Supply Chain Management is the management of the flow of goods from raw materials to the final products and ensuring the delivery of the demanded products at the right place and at the right time. There are many use cases of Data Science in Supply Chain Management. In this article, I will take you through how Data science is used for Supply Chain Management by businesses worldwide.
The Traditional way of Supply Chain Management
Before understanding how Data Science is used for Supply Chain Management, let’s first understand how businesses used to manage their supply chain when Data Science was not mainstream in the industry.
When Data Science was not mainstream in the industry, Supply Chain professionals relied heavily on Supply Chain software and their experience in managing the overall supply chain of the business. Although there were statistical approaches to forecast demand using the historical data of their business, the traditional methods were limited in providing real-time insights, risks, potential customers, faster delivery methods, and many more techniques that could help a business in its supply chain.

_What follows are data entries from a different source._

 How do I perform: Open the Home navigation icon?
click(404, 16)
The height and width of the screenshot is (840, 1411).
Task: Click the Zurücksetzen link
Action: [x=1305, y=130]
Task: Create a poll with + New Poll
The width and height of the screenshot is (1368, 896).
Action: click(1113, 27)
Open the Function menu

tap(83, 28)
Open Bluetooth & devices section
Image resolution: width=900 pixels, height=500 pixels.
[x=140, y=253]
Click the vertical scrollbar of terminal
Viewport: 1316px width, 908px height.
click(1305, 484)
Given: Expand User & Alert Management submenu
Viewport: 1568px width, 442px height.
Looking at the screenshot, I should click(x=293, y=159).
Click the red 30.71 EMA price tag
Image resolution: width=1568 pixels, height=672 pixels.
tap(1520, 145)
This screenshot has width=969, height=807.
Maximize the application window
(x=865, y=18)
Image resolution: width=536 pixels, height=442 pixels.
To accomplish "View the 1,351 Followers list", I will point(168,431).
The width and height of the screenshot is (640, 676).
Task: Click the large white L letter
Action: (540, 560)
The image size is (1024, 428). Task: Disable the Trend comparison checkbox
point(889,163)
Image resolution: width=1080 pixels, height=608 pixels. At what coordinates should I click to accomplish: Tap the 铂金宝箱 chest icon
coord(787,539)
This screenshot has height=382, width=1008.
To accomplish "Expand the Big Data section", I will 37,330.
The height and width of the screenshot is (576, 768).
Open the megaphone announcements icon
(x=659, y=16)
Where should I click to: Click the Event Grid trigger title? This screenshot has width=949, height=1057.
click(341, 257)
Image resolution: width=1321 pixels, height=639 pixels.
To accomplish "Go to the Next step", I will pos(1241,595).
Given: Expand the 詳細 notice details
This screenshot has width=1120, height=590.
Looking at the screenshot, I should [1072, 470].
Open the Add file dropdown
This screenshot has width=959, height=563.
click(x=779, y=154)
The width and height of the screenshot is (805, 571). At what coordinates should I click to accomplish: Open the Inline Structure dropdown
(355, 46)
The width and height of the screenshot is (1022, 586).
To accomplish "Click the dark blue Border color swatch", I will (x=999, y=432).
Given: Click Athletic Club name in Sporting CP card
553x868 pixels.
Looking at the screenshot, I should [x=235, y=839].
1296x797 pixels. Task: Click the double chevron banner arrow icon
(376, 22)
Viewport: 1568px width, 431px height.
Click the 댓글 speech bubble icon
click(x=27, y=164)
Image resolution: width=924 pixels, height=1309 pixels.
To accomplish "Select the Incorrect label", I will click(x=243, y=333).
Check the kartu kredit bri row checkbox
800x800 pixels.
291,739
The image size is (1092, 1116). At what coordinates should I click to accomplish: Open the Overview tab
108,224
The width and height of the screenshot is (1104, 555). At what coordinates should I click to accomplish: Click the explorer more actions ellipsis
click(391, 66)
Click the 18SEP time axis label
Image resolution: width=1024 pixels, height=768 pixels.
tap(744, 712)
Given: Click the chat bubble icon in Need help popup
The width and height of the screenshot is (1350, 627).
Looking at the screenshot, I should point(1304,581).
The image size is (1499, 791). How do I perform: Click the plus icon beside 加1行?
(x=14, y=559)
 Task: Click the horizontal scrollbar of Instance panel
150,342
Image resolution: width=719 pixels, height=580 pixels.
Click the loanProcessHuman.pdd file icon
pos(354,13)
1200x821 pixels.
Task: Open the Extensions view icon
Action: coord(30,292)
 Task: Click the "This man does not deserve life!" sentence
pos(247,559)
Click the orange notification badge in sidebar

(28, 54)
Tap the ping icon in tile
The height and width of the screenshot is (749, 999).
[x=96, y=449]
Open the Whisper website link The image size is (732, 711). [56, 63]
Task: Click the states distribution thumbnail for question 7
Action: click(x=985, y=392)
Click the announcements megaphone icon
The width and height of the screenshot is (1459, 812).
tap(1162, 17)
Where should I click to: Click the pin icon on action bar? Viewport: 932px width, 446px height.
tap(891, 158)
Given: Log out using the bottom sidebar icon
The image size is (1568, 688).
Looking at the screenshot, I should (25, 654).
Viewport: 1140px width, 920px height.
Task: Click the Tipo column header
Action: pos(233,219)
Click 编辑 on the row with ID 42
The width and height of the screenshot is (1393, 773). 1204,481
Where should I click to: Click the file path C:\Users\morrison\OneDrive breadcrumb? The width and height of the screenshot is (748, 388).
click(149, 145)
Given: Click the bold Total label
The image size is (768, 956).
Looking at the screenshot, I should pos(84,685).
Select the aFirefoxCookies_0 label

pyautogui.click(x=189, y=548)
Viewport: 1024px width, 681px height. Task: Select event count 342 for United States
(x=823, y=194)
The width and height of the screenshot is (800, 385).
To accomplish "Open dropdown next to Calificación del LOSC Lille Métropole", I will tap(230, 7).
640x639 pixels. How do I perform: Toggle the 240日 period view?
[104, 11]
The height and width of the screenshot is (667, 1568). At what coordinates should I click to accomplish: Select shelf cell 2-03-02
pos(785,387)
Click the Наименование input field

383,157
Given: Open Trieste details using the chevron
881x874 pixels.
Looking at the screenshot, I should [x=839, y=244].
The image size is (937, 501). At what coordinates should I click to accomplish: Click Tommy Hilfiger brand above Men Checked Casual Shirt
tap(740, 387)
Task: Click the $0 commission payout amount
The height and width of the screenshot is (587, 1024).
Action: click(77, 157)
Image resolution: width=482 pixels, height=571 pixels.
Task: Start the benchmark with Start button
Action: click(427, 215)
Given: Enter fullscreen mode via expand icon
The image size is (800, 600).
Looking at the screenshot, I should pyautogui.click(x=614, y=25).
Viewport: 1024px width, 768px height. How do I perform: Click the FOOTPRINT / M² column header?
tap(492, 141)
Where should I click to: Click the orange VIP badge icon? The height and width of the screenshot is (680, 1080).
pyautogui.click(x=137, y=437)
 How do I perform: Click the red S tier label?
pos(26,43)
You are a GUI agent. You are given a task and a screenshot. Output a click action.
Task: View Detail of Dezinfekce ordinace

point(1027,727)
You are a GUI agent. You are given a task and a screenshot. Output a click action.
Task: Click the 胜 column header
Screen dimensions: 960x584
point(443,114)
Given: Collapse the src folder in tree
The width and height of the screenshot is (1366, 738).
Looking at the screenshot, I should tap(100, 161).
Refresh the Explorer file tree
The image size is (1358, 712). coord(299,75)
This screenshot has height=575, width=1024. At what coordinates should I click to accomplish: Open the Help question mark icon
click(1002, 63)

For example, traditionally, companies relied on manual data collection and analysis. Their supply chain operations used to centre around the network of distribution centres, which served as hubs for receiving, storing, and distributing goods to its stores. To manage their supply chain, companies used to use a combination of technology and operational excellence. Their focus on operational excellence involved minimizing inventory levels, reducing lead times, and optimizing transportation routes.
Now Here’s How Data Science is Used for Supply Chain Management
The use of Data Science techniques has helped every business in their supply chain management by enabling them to collect, analyze, and interpret large volumes of data in real time.
Here are some ways in which the use of Data science has helped businesses in supply chain management:
- Analyze data from multiple sources, such as RFID tags, sensors, and GPS trackers: It helps supply chain managers track products as they move through the supply chain, monitor inventory levels, and identify potential disruptions.
- Analyze real-time data on customer behaviour, market trends, and supply chain performance: It helps a company make quick changes to its supply chain operations, such as changing production schedules or reallocating inventory.
- Analyze data on historical sales patterns, customer behaviour and external factors such as weather conditions: It helps a business forecast demand more accurately and maintain optimal inventory levels.
- Analyze real-time data on vendor performance, transportation routes and market trends: It helps a business identify potential risks and develop proactive strategies to mitigate them.
So today, companies can optimize their supply chain operations even further by analyzing real-time data on customer behaviour, weather patterns, inventory levels, market trends, sales patterns, and transportation routes. Today, businesses also use Data Science techniques to optimize their transportation network, reducing transportation costs and delivery times for each shipment.
Summary
Supply Chain Management is the planning of the flow of goods from raw materials to the final products and ensuring the delivery of the demanded products at the right place and at the right time. When Data Science was not mainstream in the industry, Supply Chain professionals relied heavily on Supply Chain Management software and their experience in managing the overall supply chain of the business. Today companies can optimize their supply chain operations even further by analyzing real-time data on customer behaviour, weather patterns, inventory levels, market trends, sales patterns, and transportation routes.